'If farming here gets a hammering, knock-on effect will hit every sector'
Beef farmer Angus Woods says that if Irish agriculture "gets a hammering from Brexit", the whole country will suffer.
The father-of-one, who runs a farm in Ballinabarney, Co Wicklow, believes it is vital Brexit negotiations are as favourable as possible for both Ireland's and Britain's sake.
Mr Woods (45) said more than 50pc of his produce goes to the UK market.
"I can see Wales from my farm, that's how close we are and that's the reality of our closeness as two nations," he said.
He and his neighbouring farmers had enjoyed a "strong relationship" with the UK for more than a century.
"That relationship has been there through thick and thin when trading beef and live cattle," Mr Woods said.
"It's a long-established market at this stage and we are the biggest export market for beef. We export 270,000 tonnes of beef every year to the UK.

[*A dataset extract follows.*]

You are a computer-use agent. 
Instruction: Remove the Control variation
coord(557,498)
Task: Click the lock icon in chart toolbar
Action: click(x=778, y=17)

"The UK relies on Irish farmers because we have a very high standard of welfare in Ireland and it's tailor-made for the UK and to retail specifics. And we've worked hard on that relationship."
UK buyers have come to rely on Irish producers' professionalism, speed, and quality. But Brexit threatens the severing of that relationship. Customs charges and borders could impact trade greatly for Irish beef farmers.
Mr Woods said if Irish farmers were hit, the whole economy would suffer.
"Dublin is developing into a bigger city everyday, but farming is still the cornerstone of rural Ireland," he said.
"If agriculture in Ireland gets a hammering from Brexit, rural Ireland will too. There'd be a negative effect across the countryside, but it would also feed into the Irish economy and have a knock-on effect on every sector.
"We want a reasonably well thought out deal between the UK and EU in the Brexit negotiations."